VIVAnews - Selama bulan Ramadhan, Pemerintah provinsi DKI menggelar operasi gabungan. Operasi yang melibatkan dinas sosial dan Satuan Polisi Pamong Praja atau Satpol PP itu untuk menyisir keberadaan Gelandangan dan Pengemis (Gepeng).
"Hingga kini, operasi gabungan yang dilaksanakan selama bulan Ramadhan sudah menjaring 854 gepeng," kata Kepala Bidang Pelayanan dan Rehabilitasi Sosiao, Dinas Sosial Provinsi DKI, Haribowo, saat dihubungi Senin, 31 Agustus 2009.
Dia merinci, 854 orang itu terdiri dari 170 laki-laki, 205 wanita, 83 bayi dan 496 anak dan remaja. Para gepeng yang terjaring itu sebagian besar berasal dari Jawa Tengah, Jawa Barat, dan Jawa Timur.

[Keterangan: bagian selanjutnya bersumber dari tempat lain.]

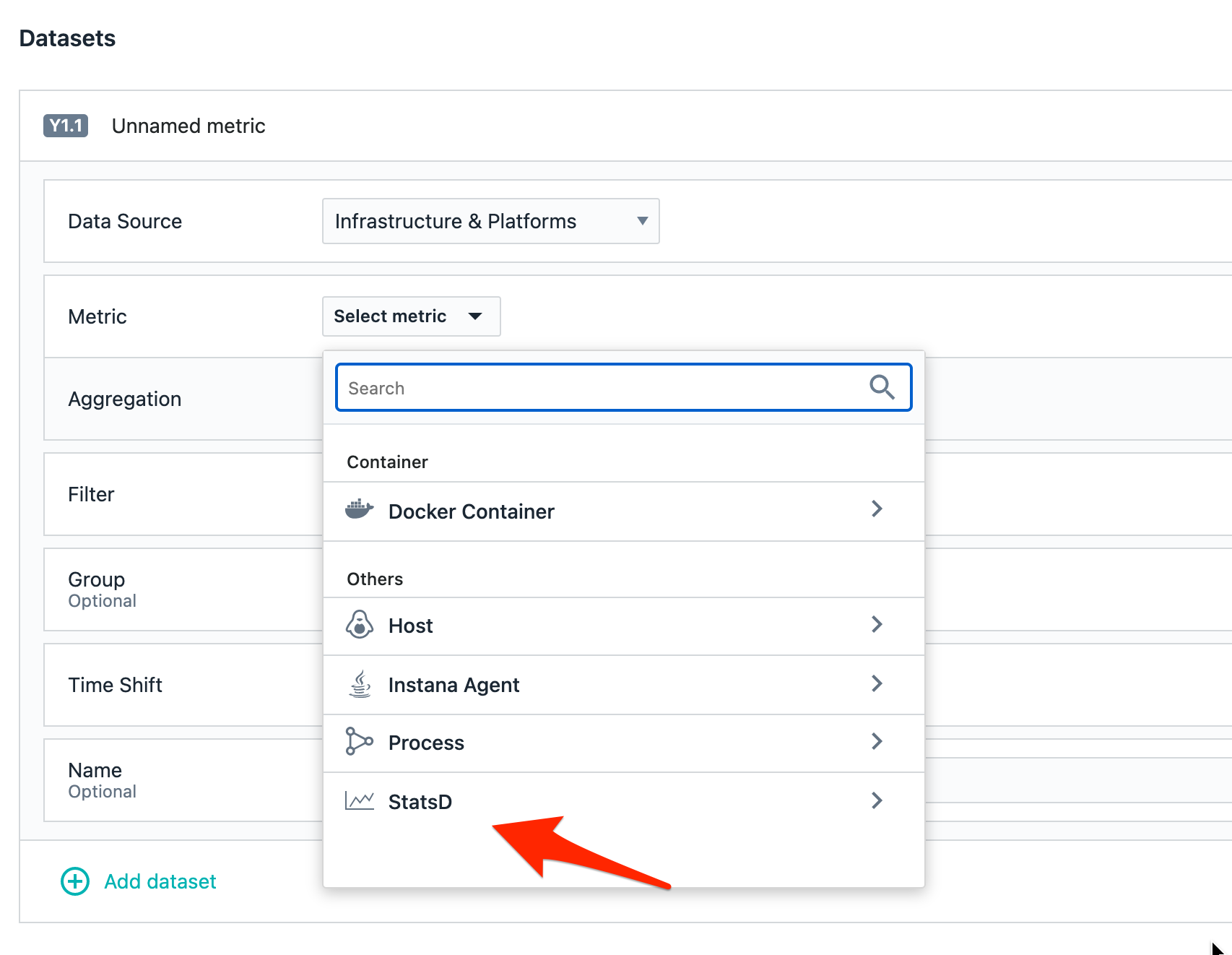Image resolution: width=1232 pixels, height=955 pixels.
Task: Click the Unnamed metric title
Action: [188, 126]
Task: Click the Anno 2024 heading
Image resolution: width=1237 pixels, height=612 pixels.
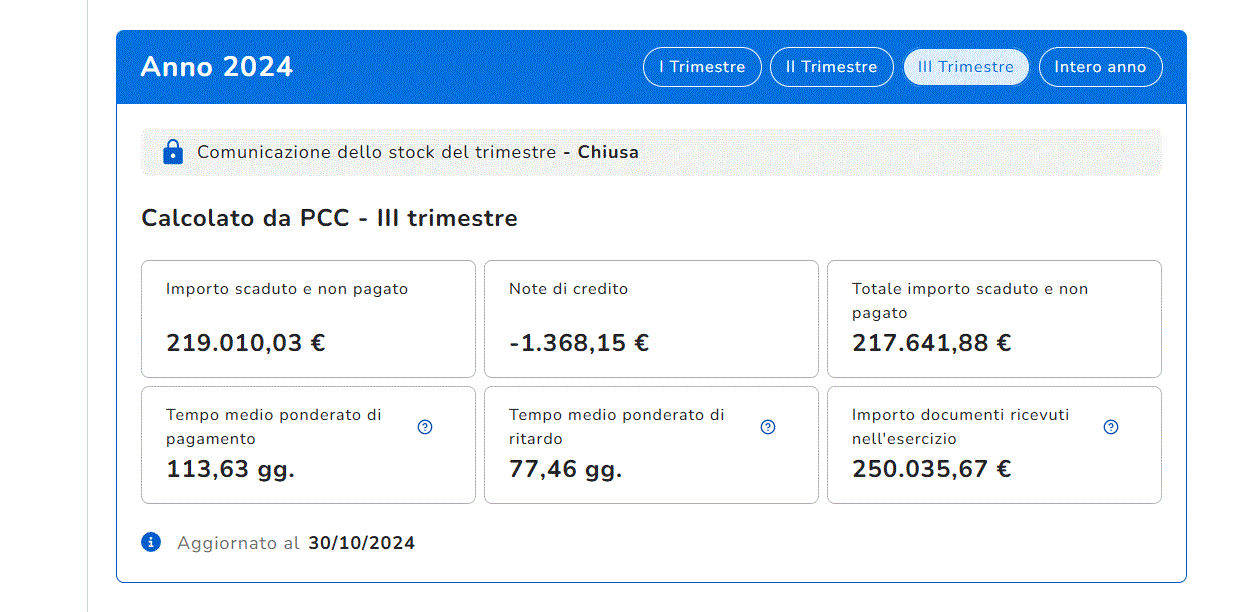Action: pyautogui.click(x=217, y=67)
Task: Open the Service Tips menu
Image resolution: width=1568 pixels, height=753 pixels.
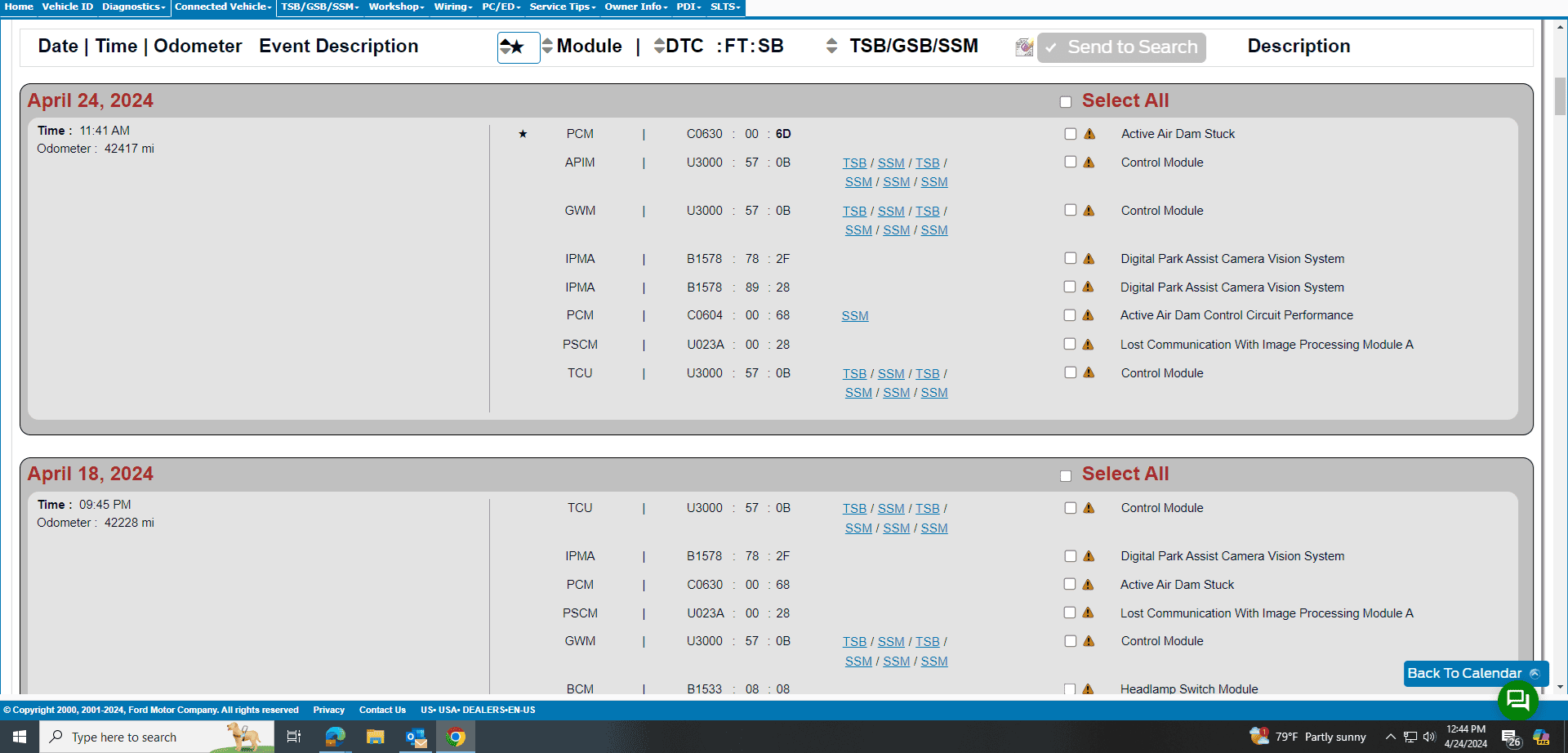Action: point(562,7)
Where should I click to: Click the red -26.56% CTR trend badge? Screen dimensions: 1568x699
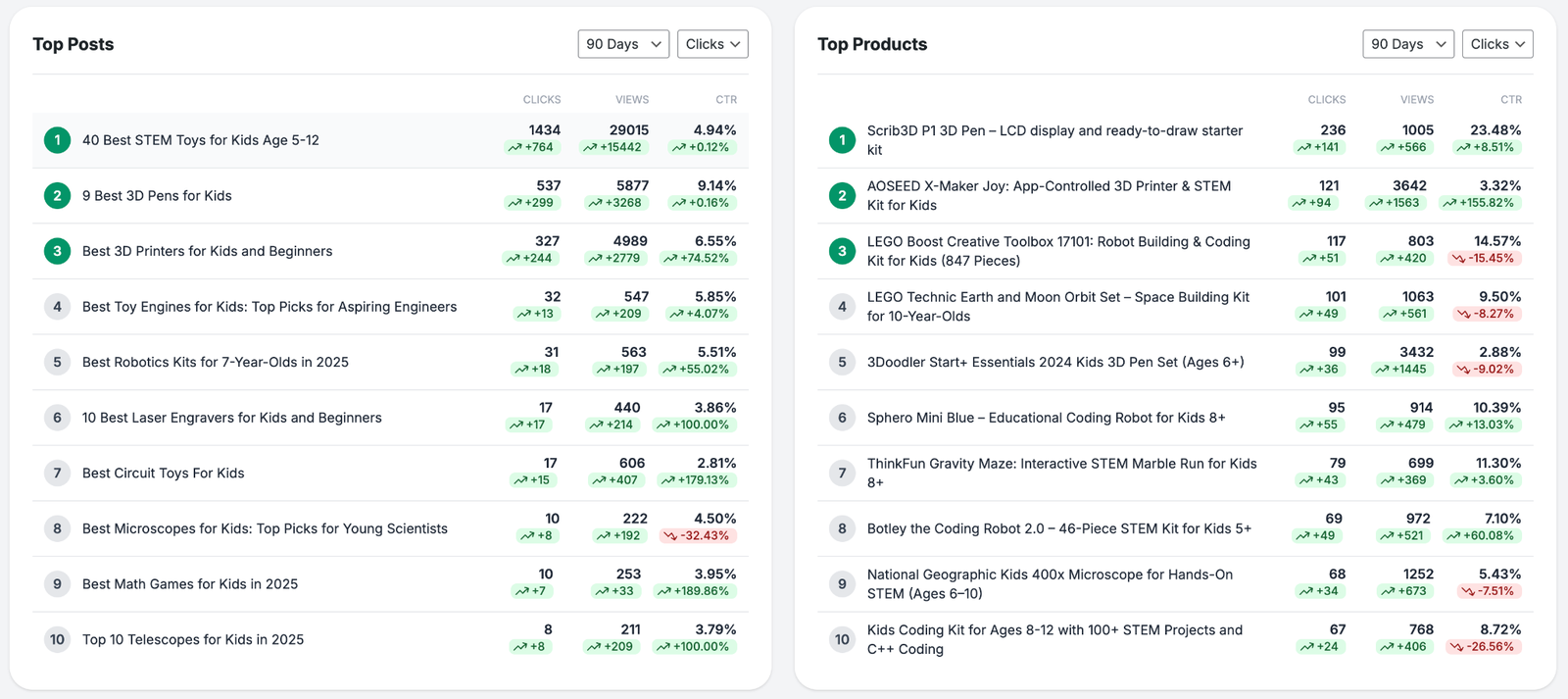(1483, 647)

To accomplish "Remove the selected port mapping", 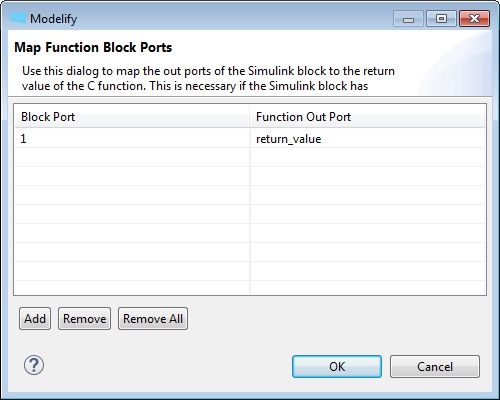I will (x=84, y=319).
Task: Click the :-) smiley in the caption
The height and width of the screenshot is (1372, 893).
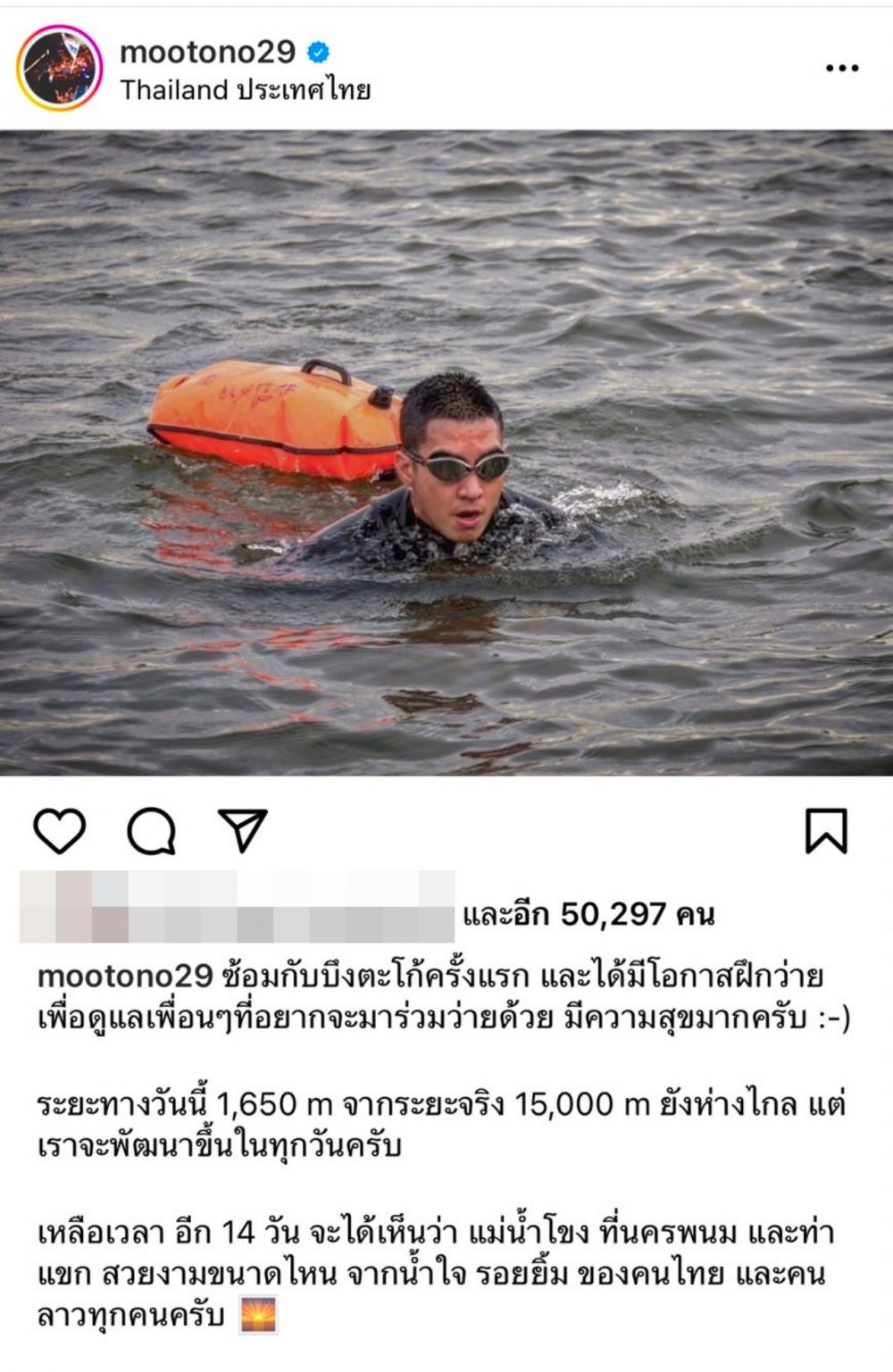Action: tap(833, 1018)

Nantinya, mereka yang tertangkap akan dimasukkan ke panti sosial. "Setelah Lebaran baru akan kami pulangkan," kata dia.
Penangkapan dan pemulangan gepeng setelah Lebaran itu bertujuan agar bisa memberi efek jera. "Kalau dipulangkan sebelum Kebaran nanti mereka bisa balik lagi," kata dia.